What to work on:
#1 In the forum thread on filtering JavaScript object arrays, rewrite the text between "I have 2 array" and "and have sub.", inclusive, changing "anotherArray" to "excludedArray".
#2 Continue the forum thread on filtering JavaScript object arrays from the point at which it ends.

Provided passage:
:::
I have 2 array of objects like this:
const array = [
{ id: 1, name: 'a1', sub: { id: 6, name: 'a1 sub' } },
{ id: 2, name: 'a2', sub: null },
{ id: 3, name: 'a3', sub: { id: 8, name: 'a3 sub' } },
{ id: 4, name: 'a4', sub: null },
{ id: 5, name: 'a5', sub: { id: 10, name: 'a5 sub' } },
];
const anotherArray = [
{ id: 1, name: 'a1', sub: { id: 6, name: 'a1 sub' } },
{ id: 2, name: 'a2', sub: null },
{ id: 5, name: 'a5', sub: { id: 10, name: 'a5 sub' } },
];
and I want filter array by anotherArray and return items that is not exist in anotherArray and have sub.
So my desired output is:
[ { id: 3, name: 'a3', sub: { id: 8, name: 'a3 sub' } ]
Note: I've done this with for loop but it work too slow. I want to do this with using Arrays filter method
Code I have with for loop:
for (let i = 0; i < array.length; i += 1) {
let exist = false;
const item = array[i];
for (let j = 0; j < anotherArray.length; j += 1) {
const anotherItem = anotherArray[j];
if (item.id === anotherItem.id) {
exist = true;
}
}
if (item.sub && !exist) {
this.newArray.push({
text: `${item.sub.name} / ${item.name}`,
value: item.id,
});
}
}
Like Felix mentioned, Array#filter won't work faster than native for loop, however if you really want it as functional way, here's one possible solution:
const array = [
{ id: 1, name: 'a1', sub: { id: 6, name: 'a1 sub' } },
{ id: 2, name: 'a2', sub: null },
{ id: 3, name: 'a3', sub: { id: 8, name: 'a3 sub' } },
{ id: 4, name: 'a4', sub: null },
{ id: 5, name: 'a5', sub: { id: 10, name: 'a5 sub' } },
];
const anotherArray = [
{ id: 1, name: 'a1', sub: { id: 6, name: 'a1 sub' } },
{ id: 2, name: 'a2', sub: null },
{ id: 5, name: 'a5', sub: { id: 10, name: 'a5 sub' } },
];
const r = array.filter((elem) => !anotherArray.find(({ id }) => elem.id === id) && elem.sub);
console.log(r);
You can use Array.filter and then Array.some since the later would return boolean instead of the element like Array.find would:
const a1 = [ { id: 1, name: 'a1', sub: { id: 6, name: 'a1 sub' } }, { id: 2, name: 'a2', sub: null }, { id: 3, name: 'a3', sub: { id: 8, name: 'a3 sub' } }, { id: 4, name: 'a4', sub: null }, { id: 5, name: 'a5', sub: { id: 10, name: 'a5 sub' } }, ];
const a2 = [ { id: 1, name: 'a1', sub: { id: 6, name: 'a1 sub' } }, { id: 2, name: 'a2', sub: null }, { id: 5, name: 'a5', sub: { id: 10, name: 'a5 sub' } }, ];
const result = a1.filter(({id, sub}) => !a2.some(x => x.id == id) && sub)
:::
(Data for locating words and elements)
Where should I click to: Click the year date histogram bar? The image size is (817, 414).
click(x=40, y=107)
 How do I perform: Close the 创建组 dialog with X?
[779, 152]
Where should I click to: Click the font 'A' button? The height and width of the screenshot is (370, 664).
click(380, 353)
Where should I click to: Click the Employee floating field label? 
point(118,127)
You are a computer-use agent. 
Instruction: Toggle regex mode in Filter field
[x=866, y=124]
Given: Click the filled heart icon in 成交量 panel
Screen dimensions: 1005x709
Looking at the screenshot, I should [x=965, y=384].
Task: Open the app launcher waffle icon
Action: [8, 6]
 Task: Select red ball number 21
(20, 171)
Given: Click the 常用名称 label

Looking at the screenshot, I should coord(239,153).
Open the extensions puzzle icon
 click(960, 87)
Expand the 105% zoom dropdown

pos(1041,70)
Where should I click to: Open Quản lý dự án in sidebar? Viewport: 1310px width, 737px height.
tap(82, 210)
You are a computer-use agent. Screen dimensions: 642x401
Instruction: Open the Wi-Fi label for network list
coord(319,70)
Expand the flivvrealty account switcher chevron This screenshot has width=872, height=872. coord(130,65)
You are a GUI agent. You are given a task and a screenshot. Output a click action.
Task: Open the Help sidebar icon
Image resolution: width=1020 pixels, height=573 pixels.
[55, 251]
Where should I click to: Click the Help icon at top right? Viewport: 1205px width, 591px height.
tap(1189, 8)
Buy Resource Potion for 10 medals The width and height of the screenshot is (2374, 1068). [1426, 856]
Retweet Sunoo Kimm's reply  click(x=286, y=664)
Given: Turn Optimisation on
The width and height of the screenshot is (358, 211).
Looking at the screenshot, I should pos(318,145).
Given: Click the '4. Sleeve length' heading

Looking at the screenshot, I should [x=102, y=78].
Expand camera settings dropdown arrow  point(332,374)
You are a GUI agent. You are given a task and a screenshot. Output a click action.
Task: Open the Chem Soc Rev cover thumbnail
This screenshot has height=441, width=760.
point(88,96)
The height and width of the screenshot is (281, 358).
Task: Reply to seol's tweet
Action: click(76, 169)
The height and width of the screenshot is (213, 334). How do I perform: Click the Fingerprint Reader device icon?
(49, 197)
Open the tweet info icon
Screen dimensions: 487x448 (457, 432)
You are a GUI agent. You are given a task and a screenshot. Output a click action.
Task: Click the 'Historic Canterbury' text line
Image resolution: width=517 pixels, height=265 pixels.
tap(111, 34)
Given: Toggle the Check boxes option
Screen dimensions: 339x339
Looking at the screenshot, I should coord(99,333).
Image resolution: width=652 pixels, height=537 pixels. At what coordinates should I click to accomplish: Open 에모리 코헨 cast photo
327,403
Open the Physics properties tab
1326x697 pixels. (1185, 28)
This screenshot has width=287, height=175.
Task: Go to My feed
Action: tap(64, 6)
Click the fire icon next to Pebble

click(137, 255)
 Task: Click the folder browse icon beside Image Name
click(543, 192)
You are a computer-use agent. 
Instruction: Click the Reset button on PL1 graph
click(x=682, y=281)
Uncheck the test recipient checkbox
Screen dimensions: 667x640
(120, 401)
:::
Exercise answers:
#1
I have 2 array of objects like this:
const array = [
{ id: 1, name: 'a1', sub: { id: 6, name: 'a1 sub' } },
{ id: 2, name: 'a2', sub: null },
{ id: 3, name: 'a3', sub: { id: 8, name: 'a3 sub' } },
{ id: 4, name: 'a4', sub: null },
{ id: 5, name: 'a5', sub: { id: 10, name: 'a5 sub' } },
];
const excludedArray = [
{ id: 1, name: 'a1', sub: { id: 6, name: 'a1 sub' } },
{ id: 2, name: 'a2', sub: null },
{ id: 5, name: 'a5', sub: { id: 10, name: 'a5 sub' } },
];
and I want filter array by excludedArray and return items that is not exist in excludedArray and have sub.

#2
console.log(result)
You could use JSON.stringify to compare the two objects. It would be better to write a function that compares all properties on the objects recursively.
const array = [
{ id: 1, name: 'a1', sub: { id: 6, name: 'a1 sub' } },
{ id: 2, name: 'a2', sub: null },
{ id: 3, name: 'a3', sub: { id: 8, name: 'a3 sub' } },
{ id: 4, name: 'a4', sub: null },
{ id: 5, name: 'a5', sub: { id: 10, name: 'a5 sub' } },
];
const anotherArray = [
{ id: 1, name: 'a1', sub: { id: 6, name: 'a1 sub' } },
{ id: 2, name: 'a2', sub: null },
{ id: 5, name: 'a5', sub: { id: 10, name: 'a5 sub' } },
];
const notIn = (array1, array2) => array1.filter(item1 => {
const item1Str = JSON.stringify(item1);
return !array2.find(item2 => item1Str === JSON.stringify(item2))
}
);
console.log(notIn(array, anotherArray));
Ok, let's solve this step by step.
To simplify the process let's suppose that two elements can be considered equals if they both have the same id.
The first approach that I would use is to iterate the first array and, for each element, iterate the second one to check the conditions that you've defined above.
const A = [ /* ... */]
const B = [ /* ... */]
A.filter(el => {
let existsInB = !!B.find(e => {
return e.id === el.id
}
return existsInB && !!B.sub
})
If we are sure that the elements in A and in B are really the same when they have the same ID, we could skip all the A elements without the sub property to perform it up a little bit
A.filter(el => {
if (!el.sub) return false
let existsInB = !!B.find(e => {
return e.id === el.id
}
return existsInB
})
Now, if our arrays are bigger than that, it means that we are wasting a lot of time looking for the element into B.
Usually, in these cases, I transform the array where I look for into a map, like this
var BMap = {}
B.forEach(el => {
BMap[el.id] = el
})
A.filter(el => {
if (!el.sub) return false
return !!BMap[el.id]
})
In this way you "waste" a little bit of time to create your map at the beginning, but then you can find your elements quicker.
From here there could be even more optimizations but I think this is enought for this question
OPTIMIZED VERSION
const array = [{
id: 1,
name: "a1",
sub: {
id: 6,
name: "a1 sub"
}
},
{
id: 2,
name: "a2",
sub: null
},
{
id: 3,
name: "a3",
sub: {
id: 8,
name: "a3 sub"
}
},
{
id: 4,
name: "a4",
sub: null
},
{
id: 5,
name: "a5",
sub: {
id: 10,
name: "a5 sub"
}
},
];
const anotherArray = [{
id: 1,
name: "a1",
sub: {
id: 6,
name: "a1 sub"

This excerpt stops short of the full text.